▽

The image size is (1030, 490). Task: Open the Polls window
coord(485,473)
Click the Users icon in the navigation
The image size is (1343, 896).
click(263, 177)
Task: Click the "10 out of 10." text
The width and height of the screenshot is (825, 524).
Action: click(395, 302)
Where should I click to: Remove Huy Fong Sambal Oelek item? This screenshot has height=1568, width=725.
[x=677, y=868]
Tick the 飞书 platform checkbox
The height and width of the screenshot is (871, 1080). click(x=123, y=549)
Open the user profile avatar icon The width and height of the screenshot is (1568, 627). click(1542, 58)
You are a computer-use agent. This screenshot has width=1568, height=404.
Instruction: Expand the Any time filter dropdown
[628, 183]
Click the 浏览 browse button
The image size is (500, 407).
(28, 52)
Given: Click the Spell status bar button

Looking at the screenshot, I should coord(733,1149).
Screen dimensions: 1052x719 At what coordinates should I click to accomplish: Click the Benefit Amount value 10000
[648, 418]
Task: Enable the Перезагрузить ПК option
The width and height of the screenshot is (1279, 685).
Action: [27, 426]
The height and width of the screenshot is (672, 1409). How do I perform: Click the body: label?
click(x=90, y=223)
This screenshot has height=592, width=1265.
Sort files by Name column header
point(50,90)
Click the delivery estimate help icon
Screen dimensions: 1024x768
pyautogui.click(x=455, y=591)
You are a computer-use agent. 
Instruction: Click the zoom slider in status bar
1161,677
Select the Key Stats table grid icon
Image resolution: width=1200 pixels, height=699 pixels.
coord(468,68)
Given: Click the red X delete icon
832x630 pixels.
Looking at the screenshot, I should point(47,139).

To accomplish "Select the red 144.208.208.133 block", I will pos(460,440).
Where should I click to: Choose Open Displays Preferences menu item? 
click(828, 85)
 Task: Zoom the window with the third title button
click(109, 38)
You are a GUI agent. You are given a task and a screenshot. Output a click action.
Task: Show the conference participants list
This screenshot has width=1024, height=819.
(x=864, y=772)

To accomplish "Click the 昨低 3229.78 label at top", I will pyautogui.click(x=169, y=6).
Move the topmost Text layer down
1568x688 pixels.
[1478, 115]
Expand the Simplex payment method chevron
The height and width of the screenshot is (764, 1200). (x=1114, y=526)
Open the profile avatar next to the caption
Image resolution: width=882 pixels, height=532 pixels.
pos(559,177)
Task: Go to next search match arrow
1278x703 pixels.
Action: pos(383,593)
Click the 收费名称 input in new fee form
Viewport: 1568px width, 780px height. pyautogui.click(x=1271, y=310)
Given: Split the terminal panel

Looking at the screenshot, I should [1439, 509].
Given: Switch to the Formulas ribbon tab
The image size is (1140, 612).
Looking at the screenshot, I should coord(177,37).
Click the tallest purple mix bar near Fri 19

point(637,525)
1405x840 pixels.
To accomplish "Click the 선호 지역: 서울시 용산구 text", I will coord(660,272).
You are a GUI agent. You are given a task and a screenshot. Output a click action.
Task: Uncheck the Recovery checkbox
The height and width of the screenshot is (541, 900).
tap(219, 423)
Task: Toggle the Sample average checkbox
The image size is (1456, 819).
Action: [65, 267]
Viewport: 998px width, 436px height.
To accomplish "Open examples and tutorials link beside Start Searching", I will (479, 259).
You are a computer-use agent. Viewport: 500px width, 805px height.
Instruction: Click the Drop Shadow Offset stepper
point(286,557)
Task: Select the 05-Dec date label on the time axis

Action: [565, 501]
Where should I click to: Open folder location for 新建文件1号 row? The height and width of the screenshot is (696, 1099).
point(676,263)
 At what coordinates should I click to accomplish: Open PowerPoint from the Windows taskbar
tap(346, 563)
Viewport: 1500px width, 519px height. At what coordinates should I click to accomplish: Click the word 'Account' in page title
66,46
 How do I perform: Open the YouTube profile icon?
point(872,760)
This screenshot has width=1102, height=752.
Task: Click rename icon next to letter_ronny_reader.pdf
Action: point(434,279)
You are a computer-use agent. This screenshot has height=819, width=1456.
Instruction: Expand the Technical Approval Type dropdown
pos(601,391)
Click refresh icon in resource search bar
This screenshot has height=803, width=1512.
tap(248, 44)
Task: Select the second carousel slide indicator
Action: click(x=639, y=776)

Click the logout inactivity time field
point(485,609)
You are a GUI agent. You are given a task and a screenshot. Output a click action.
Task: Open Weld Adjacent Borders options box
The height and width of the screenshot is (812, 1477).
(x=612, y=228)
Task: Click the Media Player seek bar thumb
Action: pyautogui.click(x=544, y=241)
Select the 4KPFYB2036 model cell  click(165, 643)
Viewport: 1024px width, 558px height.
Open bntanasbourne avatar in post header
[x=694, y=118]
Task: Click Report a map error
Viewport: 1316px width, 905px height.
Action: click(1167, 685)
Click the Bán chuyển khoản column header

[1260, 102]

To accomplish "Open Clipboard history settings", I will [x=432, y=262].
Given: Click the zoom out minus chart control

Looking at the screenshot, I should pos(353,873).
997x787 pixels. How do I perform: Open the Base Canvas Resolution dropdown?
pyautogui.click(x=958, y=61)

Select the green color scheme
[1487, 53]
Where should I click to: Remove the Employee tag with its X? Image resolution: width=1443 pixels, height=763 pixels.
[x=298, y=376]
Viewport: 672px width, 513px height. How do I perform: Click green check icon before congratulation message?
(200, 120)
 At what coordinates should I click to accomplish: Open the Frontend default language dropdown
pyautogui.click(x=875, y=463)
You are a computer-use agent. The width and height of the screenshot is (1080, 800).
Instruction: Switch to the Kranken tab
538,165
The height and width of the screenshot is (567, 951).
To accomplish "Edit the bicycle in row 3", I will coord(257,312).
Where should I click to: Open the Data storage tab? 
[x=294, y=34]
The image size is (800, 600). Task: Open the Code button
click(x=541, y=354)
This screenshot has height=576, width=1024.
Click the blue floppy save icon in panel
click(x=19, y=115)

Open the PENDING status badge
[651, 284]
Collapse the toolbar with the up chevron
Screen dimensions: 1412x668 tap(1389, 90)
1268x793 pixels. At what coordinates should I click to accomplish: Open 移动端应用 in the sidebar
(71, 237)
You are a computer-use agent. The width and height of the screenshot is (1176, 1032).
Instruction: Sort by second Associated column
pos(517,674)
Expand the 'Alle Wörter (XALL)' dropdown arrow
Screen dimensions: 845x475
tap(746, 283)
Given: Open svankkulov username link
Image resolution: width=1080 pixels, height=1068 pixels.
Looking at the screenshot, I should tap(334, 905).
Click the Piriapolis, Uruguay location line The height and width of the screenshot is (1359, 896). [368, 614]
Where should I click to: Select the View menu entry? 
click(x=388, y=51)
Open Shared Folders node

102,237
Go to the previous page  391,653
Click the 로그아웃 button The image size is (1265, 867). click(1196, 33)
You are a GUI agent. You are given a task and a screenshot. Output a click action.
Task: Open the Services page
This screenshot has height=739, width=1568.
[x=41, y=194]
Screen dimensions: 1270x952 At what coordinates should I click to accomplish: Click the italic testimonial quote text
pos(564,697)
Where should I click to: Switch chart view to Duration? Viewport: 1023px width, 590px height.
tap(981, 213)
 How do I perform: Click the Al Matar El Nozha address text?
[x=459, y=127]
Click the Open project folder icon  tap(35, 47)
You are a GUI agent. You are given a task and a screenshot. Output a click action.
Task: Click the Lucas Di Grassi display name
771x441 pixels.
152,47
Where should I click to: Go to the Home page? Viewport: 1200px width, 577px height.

△

▶ _Direction_
Rewrite the records as a JSON list of strings, with one string for each line and blank lines left out.

▶ _Task solution_
[
  "The image size is (1030, 490). Task: Open the Polls window",
  "coord(485,473)",
  "Click the Users icon in the navigation",
  "The image size is (1343, 896).",
  "click(263, 177)",
  "Task: Click the \"10 out of 10.\" text",
  "The width and height of the screenshot is (825, 524).",
  "Action: click(395, 302)",
  "Where should I click to: Remove Huy Fong Sambal Oelek item? This screenshot has height=1568, width=725.",
  "[x=677, y=868]",
  "Tick the 飞书 platform checkbox",
  "The height and width of the screenshot is (871, 1080). click(x=123, y=549)",
  "Open the user profile avatar icon The width and height of the screenshot is (1568, 627). click(1542, 58)",
  "You are a computer-use agent. This screenshot has width=1568, height=404.",
  "Instruction: Expand the Any time filter dropdown",
  "[628, 183]",
  "Click the 浏览 browse button",
  "The image size is (500, 407).",
  "(28, 52)",
  "Given: Click the Spell status bar button",
  "Looking at the screenshot, I should coord(733,1149).",
  "Screen dimensions: 1052x719 At what coordinates should I click to accomplish: Click the Benefit Amount value 10000",
  "[648, 418]",
  "Task: Enable the Перезагрузить ПК option",
  "The width and height of the screenshot is (1279, 685).",
  "Action: [27, 426]",
  "The height and width of the screenshot is (672, 1409). How do I perform: Click the body: label?",
  "click(x=90, y=223)",
  "This screenshot has height=592, width=1265.",
  "Sort files by Name column header",
  "point(50,90)",
  "Click the delivery estimate help icon",
  "Screen dimensions: 1024x768",
  "pyautogui.click(x=455, y=591)",
  "You are a computer-use agent. ",
  "Instruction: Click the zoom slider in status bar",
  "1161,677",
  "Select the Key Stats table grid icon",
  "Image resolution: width=1200 pixels, height=699 pixels.",
  "coord(468,68)",
  "Given: Click the red X delete icon",
  "832x630 pixels.",
  "Looking at the screenshot, I should point(47,139).",
  "To accomplish \"Select the red 144.208.208.133 block\", I will pos(460,440).",
  "Where should I click to: Choose Open Displays Preferences menu item? ",
  "click(828, 85)",
  " Task: Zoom the window with the third title button",
  "click(109, 38)",
  "You are a GUI agent. You are given a task and a screenshot. Output a click action.",
  "Task: Show the conference participants list",
  "This screenshot has width=1024, height=819.",
  "(x=864, y=772)",
  "To accomplish \"Click the 昨低 3229.78 label at top\", I will pyautogui.click(x=169, y=6).",
  "Move the topmost Text layer down",
  "1568x688 pixels.",
  "[1478, 115]",
  "Expand the Simplex payment method chevron",
  "The height and width of the screenshot is (764, 1200). (x=1114, y=526)",
  "Open the profile avatar next to the caption",
  "Image resolution: width=882 pixels, height=532 pixels.",
  "pos(559,177)",
  "Task: Go to next search match arrow",
  "1278x703 pixels.",
  "Action: pos(383,593)",
  "Click the 收费名称 input in new fee form",
  "Viewport: 1568px width, 780px height. pyautogui.click(x=1271, y=310)",
  "Given: Split the terminal panel",
  "Looking at the screenshot, I should [1439, 509].",
  "Given: Switch to the Formulas ribbon tab",
  "The image size is (1140, 612).",
  "Looking at the screenshot, I should coord(177,37).",
  "Click the tallest purple mix bar near Fri 19",
  "point(637,525)",
  "1405x840 pixels.",
  "To accomplish \"Click the 선호 지역: 서울시 용산구 text\", I will coord(660,272).",
  "You are a GUI agent. You are given a task and a screenshot. Output a click action.",
  "Task: Uncheck the Recovery checkbox",
  "The height and width of the screenshot is (541, 900).",
  "tap(219, 423)",
  "Task: Toggle the Sample average checkbox",
  "The image size is (1456, 819).",
  "Action: [65, 267]",
  "Viewport: 998px width, 436px height.",
  "To accomplish \"Open examples and tutorials link beside Start Searching\", I will (479, 259).",
  "You are a computer-use agent. Viewport: 500px width, 805px height.",
  "Instruction: Click the Drop Shadow Offset stepper",
  "point(286,557)",
  "Task: Select the 05-Dec date label on the time axis",
  "Action: [565, 501]",
  "Where should I click to: Open folder location for 新建文件1号 row? The height and width of the screenshot is (696, 1099).",
  "point(676,263)",
  " At what coordinates should I click to accomplish: Open PowerPoint from the Windows taskbar",
  "tap(346, 563)",
  "Viewport: 1500px width, 519px height. At what coordinates should I click to accomplish: Click the word 'Account' in page title",
  "66,46",
  " How do I perform: Open the YouTube profile icon?",
  "point(872,760)",
  "This screenshot has width=1102, height=752.",
  "Task: Click rename icon next to letter_ronny_reader.pdf",
  "Action: point(434,279)",
  "You are a computer-use agent. This screenshot has height=819, width=1456.",
  "Instruction: Expand the Technical Approval Type dropdown",
  "pos(601,391)",
  "Click refresh icon in resource search bar",
  "This screenshot has height=803, width=1512.",
  "tap(248, 44)",
  "Task: Select the second carousel slide indicator",
  "Action: click(x=639, y=776)",
  "Click the logout inactivity time field",
  "point(485,609)",
  "You are a GUI agent. You are given a task and a screenshot. Output a click action.",
  "Task: Open Weld Adjacent Borders options box",
  "The height and width of the screenshot is (812, 1477).",
  "(x=612, y=228)",
  "Task: Click the Media Player seek bar thumb",
  "Action: pyautogui.click(x=544, y=241)",
  "Select the 4KPFYB2036 model cell  click(165, 643)",
  "Viewport: 1024px width, 558px height.",
  "Open bntanasbourne avatar in post header",
  "[x=694, y=118]",
  "Task: Click Report a map error",
  "Viewport: 1316px width, 905px height.",
  "Action: click(1167, 685)",
  "Click the Bán chuyển khoản column header",
  "[1260, 102]",
  "To accomplish \"Open Clipboard history settings\", I will [x=432, y=262].",
  "Given: Click the zoom out minus chart control",
  "Looking at the screenshot, I should pos(353,873).",
  "997x787 pixels. How do I perform: Open the Base Canvas Resolution dropdown?",
  "pyautogui.click(x=958, y=61)",
  "Select the green color scheme",
  "[1487, 53]",
  "Where should I click to: Remove the Employee tag with its X? Image resolution: width=1443 pixels, height=763 pixels.",
  "[x=298, y=376]",
  "Viewport: 672px width, 513px height. How do I perform: Click green check icon before congratulation message?",
  "(200, 120)",
  " At what coordinates should I click to accomplish: Open the Frontend default language dropdown",
  "pyautogui.click(x=875, y=463)",
  "You are a computer-use agent. The width and height of the screenshot is (1080, 800).",
  "Instruction: Switch to the Kranken tab",
  "538,165",
  "The height and width of the screenshot is (567, 951).",
  "To accomplish \"Edit the bicycle in row 3\", I will coord(257,312).",
  "Where should I click to: Open the Data storage tab? ",
  "[x=294, y=34]",
  "The image size is (800, 600). Task: Open the Code button",
  "click(x=541, y=354)",
  "This screenshot has height=576, width=1024.",
  "Click the blue floppy save icon in panel",
  "click(x=19, y=115)",
  "Open the PENDING status badge",
  "[651, 284]",
  "Collapse the toolbar with the up chevron",
  "Screen dimensions: 1412x668 tap(1389, 90)",
  "1268x793 pixels. At what coordinates should I click to accomplish: Open 移动端应用 in the sidebar",
  "(71, 237)",
  "You are a computer-use agent. The width and height of the screenshot is (1176, 1032).",
  "Instruction: Sort by second Associated column",
  "pos(517,674)",
  "Expand the 'Alle Wörter (XALL)' dropdown arrow",
  "Screen dimensions: 845x475",
  "tap(746, 283)",
  "Given: Open svankkulov username link",
  "Image resolution: width=1080 pixels, height=1068 pixels.",
  "Looking at the screenshot, I should tap(334, 905).",
  "Click the Piriapolis, Uruguay location line The height and width of the screenshot is (1359, 896). [368, 614]",
  "Where should I click to: Select the View menu entry? ",
  "click(x=388, y=51)",
  "Open Shared Folders node",
  "102,237",
  "Go to the previous page  391,653",
  "Click the 로그아웃 button The image size is (1265, 867). click(1196, 33)",
  "You are a GUI agent. You are given a task and a screenshot. Output a click action.",
  "Task: Open the Services page",
  "This screenshot has height=739, width=1568.",
  "[x=41, y=194]",
  "Screen dimensions: 1270x952 At what coordinates should I click to accomplish: Click the italic testimonial quote text",
  "pos(564,697)",
  "Where should I click to: Switch chart view to Duration? Viewport: 1023px width, 590px height.",
  "tap(981, 213)",
  " How do I perform: Click the Al Matar El Nozha address text?",
  "[x=459, y=127]",
  "Click the Open project folder icon  tap(35, 47)",
  "You are a GUI agent. You are given a task and a screenshot. Output a click action.",
  "Task: Click the Lucas Di Grassi display name",
  "771x441 pixels.",
  "152,47",
  "Where should I click to: Go to the Home page? Viewport: 1200px width, 577px height."
]